Print the following items line for line, with no changes.
════════════════
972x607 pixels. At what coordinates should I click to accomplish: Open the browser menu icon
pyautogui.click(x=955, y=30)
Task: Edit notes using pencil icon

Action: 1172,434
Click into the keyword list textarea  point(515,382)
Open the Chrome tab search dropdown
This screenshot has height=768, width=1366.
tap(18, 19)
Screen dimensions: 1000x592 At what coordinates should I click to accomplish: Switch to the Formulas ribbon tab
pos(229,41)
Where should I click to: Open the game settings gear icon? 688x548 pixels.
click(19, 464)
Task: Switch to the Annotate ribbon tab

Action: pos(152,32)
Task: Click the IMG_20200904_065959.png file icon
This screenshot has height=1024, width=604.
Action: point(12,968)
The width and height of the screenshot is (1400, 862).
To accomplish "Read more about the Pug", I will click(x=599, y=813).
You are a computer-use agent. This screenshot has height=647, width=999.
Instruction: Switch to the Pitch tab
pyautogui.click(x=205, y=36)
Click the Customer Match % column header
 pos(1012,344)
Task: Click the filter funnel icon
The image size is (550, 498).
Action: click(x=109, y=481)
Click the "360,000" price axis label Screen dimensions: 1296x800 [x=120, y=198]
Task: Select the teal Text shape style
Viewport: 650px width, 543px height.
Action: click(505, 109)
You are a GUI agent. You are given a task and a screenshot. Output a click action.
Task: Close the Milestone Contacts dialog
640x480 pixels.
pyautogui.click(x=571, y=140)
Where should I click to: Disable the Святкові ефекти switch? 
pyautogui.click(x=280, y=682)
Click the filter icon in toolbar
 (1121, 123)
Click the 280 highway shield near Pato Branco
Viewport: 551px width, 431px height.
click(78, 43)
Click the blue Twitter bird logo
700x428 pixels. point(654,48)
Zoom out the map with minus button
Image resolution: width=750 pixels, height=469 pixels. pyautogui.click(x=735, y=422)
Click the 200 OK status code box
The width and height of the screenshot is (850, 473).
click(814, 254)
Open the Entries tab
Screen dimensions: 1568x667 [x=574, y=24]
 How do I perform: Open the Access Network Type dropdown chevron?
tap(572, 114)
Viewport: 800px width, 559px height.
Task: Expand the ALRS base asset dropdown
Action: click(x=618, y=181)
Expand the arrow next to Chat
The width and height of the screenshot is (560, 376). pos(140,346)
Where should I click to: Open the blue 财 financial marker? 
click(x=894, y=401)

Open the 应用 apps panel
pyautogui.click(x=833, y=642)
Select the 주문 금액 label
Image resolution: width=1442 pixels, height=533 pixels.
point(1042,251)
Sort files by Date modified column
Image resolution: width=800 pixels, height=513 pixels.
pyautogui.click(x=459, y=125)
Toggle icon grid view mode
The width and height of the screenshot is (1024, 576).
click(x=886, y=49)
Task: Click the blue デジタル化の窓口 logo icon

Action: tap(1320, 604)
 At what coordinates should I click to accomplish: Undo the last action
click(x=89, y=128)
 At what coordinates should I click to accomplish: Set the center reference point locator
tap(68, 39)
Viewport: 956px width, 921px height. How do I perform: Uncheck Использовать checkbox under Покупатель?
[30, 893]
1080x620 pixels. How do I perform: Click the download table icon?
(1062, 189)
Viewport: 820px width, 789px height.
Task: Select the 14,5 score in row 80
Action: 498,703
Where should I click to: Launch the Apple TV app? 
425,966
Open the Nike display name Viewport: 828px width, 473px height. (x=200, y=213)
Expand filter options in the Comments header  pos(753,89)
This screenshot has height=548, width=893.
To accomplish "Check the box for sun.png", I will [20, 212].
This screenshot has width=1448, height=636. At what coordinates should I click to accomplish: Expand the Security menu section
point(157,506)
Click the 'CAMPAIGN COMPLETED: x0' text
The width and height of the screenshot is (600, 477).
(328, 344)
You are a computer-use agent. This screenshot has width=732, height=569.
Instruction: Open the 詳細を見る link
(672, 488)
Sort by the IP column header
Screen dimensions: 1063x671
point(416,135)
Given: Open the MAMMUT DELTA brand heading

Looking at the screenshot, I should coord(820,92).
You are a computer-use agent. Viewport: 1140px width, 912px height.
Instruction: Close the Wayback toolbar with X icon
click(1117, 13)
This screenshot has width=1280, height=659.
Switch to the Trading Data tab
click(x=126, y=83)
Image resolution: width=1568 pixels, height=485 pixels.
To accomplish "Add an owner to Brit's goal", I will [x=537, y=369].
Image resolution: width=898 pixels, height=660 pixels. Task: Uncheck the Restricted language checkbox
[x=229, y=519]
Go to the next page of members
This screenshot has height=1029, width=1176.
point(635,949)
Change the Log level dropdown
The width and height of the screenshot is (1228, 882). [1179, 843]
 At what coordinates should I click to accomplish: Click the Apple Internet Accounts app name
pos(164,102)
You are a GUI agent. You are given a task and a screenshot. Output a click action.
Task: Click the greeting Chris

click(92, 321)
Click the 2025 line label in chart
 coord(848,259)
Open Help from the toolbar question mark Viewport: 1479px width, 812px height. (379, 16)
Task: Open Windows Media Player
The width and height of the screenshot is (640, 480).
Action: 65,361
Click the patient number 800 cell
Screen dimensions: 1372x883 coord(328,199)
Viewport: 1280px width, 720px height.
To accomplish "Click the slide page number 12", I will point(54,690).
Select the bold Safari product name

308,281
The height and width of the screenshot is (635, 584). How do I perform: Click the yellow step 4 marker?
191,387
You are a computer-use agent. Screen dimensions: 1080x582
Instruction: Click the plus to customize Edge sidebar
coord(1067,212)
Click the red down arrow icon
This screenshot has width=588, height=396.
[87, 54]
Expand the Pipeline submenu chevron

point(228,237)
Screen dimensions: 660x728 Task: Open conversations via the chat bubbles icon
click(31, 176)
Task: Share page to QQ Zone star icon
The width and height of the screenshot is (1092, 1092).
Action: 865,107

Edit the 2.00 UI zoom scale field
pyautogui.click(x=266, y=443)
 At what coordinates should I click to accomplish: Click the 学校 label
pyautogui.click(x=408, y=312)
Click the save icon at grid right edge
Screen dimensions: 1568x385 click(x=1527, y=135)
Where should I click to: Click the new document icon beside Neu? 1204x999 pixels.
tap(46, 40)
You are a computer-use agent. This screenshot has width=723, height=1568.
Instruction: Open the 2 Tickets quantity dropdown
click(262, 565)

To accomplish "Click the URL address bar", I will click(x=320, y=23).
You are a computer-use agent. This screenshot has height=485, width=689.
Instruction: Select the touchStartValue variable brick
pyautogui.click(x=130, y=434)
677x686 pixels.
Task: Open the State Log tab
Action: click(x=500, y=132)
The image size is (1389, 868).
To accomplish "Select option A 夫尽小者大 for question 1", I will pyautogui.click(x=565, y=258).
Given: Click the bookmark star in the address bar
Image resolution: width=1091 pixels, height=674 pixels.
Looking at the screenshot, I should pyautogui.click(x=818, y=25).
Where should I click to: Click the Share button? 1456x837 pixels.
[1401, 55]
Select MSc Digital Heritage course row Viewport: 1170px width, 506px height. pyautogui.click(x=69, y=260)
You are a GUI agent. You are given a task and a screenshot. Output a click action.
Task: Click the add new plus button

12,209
════════════════
▶ _In response_:
972x607 pixels. At what coordinates should I click to accomplish: Open the browser menu icon
pyautogui.click(x=955, y=30)
Task: Edit notes using pencil icon

Action: 1172,434
Click into the keyword list textarea  point(515,382)
Open the Chrome tab search dropdown
This screenshot has height=768, width=1366.
tap(18, 19)
Screen dimensions: 1000x592 At what coordinates should I click to accomplish: Switch to the Formulas ribbon tab
pos(229,41)
Where should I click to: Open the game settings gear icon? 688x548 pixels.
click(19, 464)
Task: Switch to the Annotate ribbon tab

Action: pos(152,32)
Task: Click the IMG_20200904_065959.png file icon
This screenshot has height=1024, width=604.
Action: point(12,968)
The width and height of the screenshot is (1400, 862).
To accomplish "Read more about the Pug", I will click(x=599, y=813).
You are a computer-use agent. This screenshot has height=647, width=999.
Instruction: Switch to the Pitch tab
pyautogui.click(x=205, y=36)
Click the Customer Match % column header
 pos(1012,344)
Task: Click the filter funnel icon
The image size is (550, 498).
Action: click(x=109, y=481)
Click the "360,000" price axis label Screen dimensions: 1296x800 [x=120, y=198]
Task: Select the teal Text shape style
Viewport: 650px width, 543px height.
Action: click(505, 109)
You are a GUI agent. You are given a task and a screenshot. Output a click action.
Task: Close the Milestone Contacts dialog
640x480 pixels.
pyautogui.click(x=571, y=140)
Where should I click to: Disable the Святкові ефекти switch? 
pyautogui.click(x=280, y=682)
Click the filter icon in toolbar
 (1121, 123)
Click the 280 highway shield near Pato Branco
Viewport: 551px width, 431px height.
click(78, 43)
Click the blue Twitter bird logo
700x428 pixels. point(654,48)
Zoom out the map with minus button
Image resolution: width=750 pixels, height=469 pixels. pyautogui.click(x=735, y=422)
Click the 200 OK status code box
The width and height of the screenshot is (850, 473).
click(814, 254)
Open the Entries tab
Screen dimensions: 1568x667 [x=574, y=24]
 How do I perform: Open the Access Network Type dropdown chevron?
tap(572, 114)
Viewport: 800px width, 559px height.
Task: Expand the ALRS base asset dropdown
Action: click(x=618, y=181)
Expand the arrow next to Chat
The width and height of the screenshot is (560, 376). pos(140,346)
Where should I click to: Open the blue 财 financial marker? 
click(x=894, y=401)

Open the 应用 apps panel
pyautogui.click(x=833, y=642)
Select the 주문 금액 label
Image resolution: width=1442 pixels, height=533 pixels.
point(1042,251)
Sort files by Date modified column
Image resolution: width=800 pixels, height=513 pixels.
pyautogui.click(x=459, y=125)
Toggle icon grid view mode
The width and height of the screenshot is (1024, 576).
click(x=886, y=49)
Task: Click the blue デジタル化の窓口 logo icon

Action: tap(1320, 604)
 At what coordinates should I click to accomplish: Undo the last action
click(x=89, y=128)
 At what coordinates should I click to accomplish: Set the center reference point locator
tap(68, 39)
Viewport: 956px width, 921px height. How do I perform: Uncheck Использовать checkbox under Покупатель?
[30, 893]
1080x620 pixels. How do I perform: Click the download table icon?
(1062, 189)
Viewport: 820px width, 789px height.
Task: Select the 14,5 score in row 80
Action: 498,703
Where should I click to: Launch the Apple TV app? 
425,966
Open the Nike display name Viewport: 828px width, 473px height. (x=200, y=213)
Expand filter options in the Comments header  pos(753,89)
This screenshot has height=548, width=893.
To accomplish "Check the box for sun.png", I will [20, 212].
This screenshot has width=1448, height=636. At what coordinates should I click to accomplish: Expand the Security menu section
point(157,506)
Click the 'CAMPAIGN COMPLETED: x0' text
The width and height of the screenshot is (600, 477).
(328, 344)
You are a computer-use agent. This screenshot has width=732, height=569.
Instruction: Open the 詳細を見る link
(672, 488)
Sort by the IP column header
Screen dimensions: 1063x671
point(416,135)
Given: Open the MAMMUT DELTA brand heading

Looking at the screenshot, I should coord(820,92).
You are a computer-use agent. Viewport: 1140px width, 912px height.
Instruction: Close the Wayback toolbar with X icon
click(1117, 13)
This screenshot has width=1280, height=659.
Switch to the Trading Data tab
click(x=126, y=83)
Image resolution: width=1568 pixels, height=485 pixels.
To accomplish "Add an owner to Brit's goal", I will [x=537, y=369].
Image resolution: width=898 pixels, height=660 pixels. Task: Uncheck the Restricted language checkbox
[x=229, y=519]
Go to the next page of members
This screenshot has height=1029, width=1176.
point(635,949)
Change the Log level dropdown
The width and height of the screenshot is (1228, 882). [1179, 843]
 At what coordinates should I click to accomplish: Click the Apple Internet Accounts app name
pos(164,102)
You are a GUI agent. You are given a task and a screenshot. Output a click action.
Task: Click the greeting Chris

click(92, 321)
Click the 2025 line label in chart
 coord(848,259)
Open Help from the toolbar question mark Viewport: 1479px width, 812px height. (379, 16)
Task: Open Windows Media Player
The width and height of the screenshot is (640, 480).
Action: 65,361
Click the patient number 800 cell
Screen dimensions: 1372x883 coord(328,199)
Viewport: 1280px width, 720px height.
To accomplish "Click the slide page number 12", I will point(54,690).
Select the bold Safari product name

308,281
The height and width of the screenshot is (635, 584). How do I perform: Click the yellow step 4 marker?
191,387
You are a computer-use agent. Screen dimensions: 1080x582
Instruction: Click the plus to customize Edge sidebar
coord(1067,212)
Click the red down arrow icon
This screenshot has width=588, height=396.
[87, 54]
Expand the Pipeline submenu chevron

point(228,237)
Screen dimensions: 660x728 Task: Open conversations via the chat bubbles icon
click(31, 176)
Task: Share page to QQ Zone star icon
The width and height of the screenshot is (1092, 1092).
Action: 865,107

Edit the 2.00 UI zoom scale field
pyautogui.click(x=266, y=443)
 At what coordinates should I click to accomplish: Click the 学校 label
pyautogui.click(x=408, y=312)
Click the save icon at grid right edge
Screen dimensions: 1568x385 click(x=1527, y=135)
Where should I click to: Click the new document icon beside Neu? 1204x999 pixels.
tap(46, 40)
You are a computer-use agent. This screenshot has width=723, height=1568.
Instruction: Open the 2 Tickets quantity dropdown
click(262, 565)

To accomplish "Click the URL address bar", I will click(x=320, y=23).
You are a computer-use agent. This screenshot has height=485, width=689.
Instruction: Select the touchStartValue variable brick
pyautogui.click(x=130, y=434)
677x686 pixels.
Task: Open the State Log tab
Action: click(x=500, y=132)
The image size is (1389, 868).
To accomplish "Select option A 夫尽小者大 for question 1", I will pyautogui.click(x=565, y=258).
Given: Click the bookmark star in the address bar
Image resolution: width=1091 pixels, height=674 pixels.
Looking at the screenshot, I should pyautogui.click(x=818, y=25).
Where should I click to: Click the Share button? 1456x837 pixels.
[1401, 55]
Select MSc Digital Heritage course row Viewport: 1170px width, 506px height. pyautogui.click(x=69, y=260)
You are a GUI agent. You are given a task and a screenshot. Output a click action.
Task: Click the add new plus button

12,209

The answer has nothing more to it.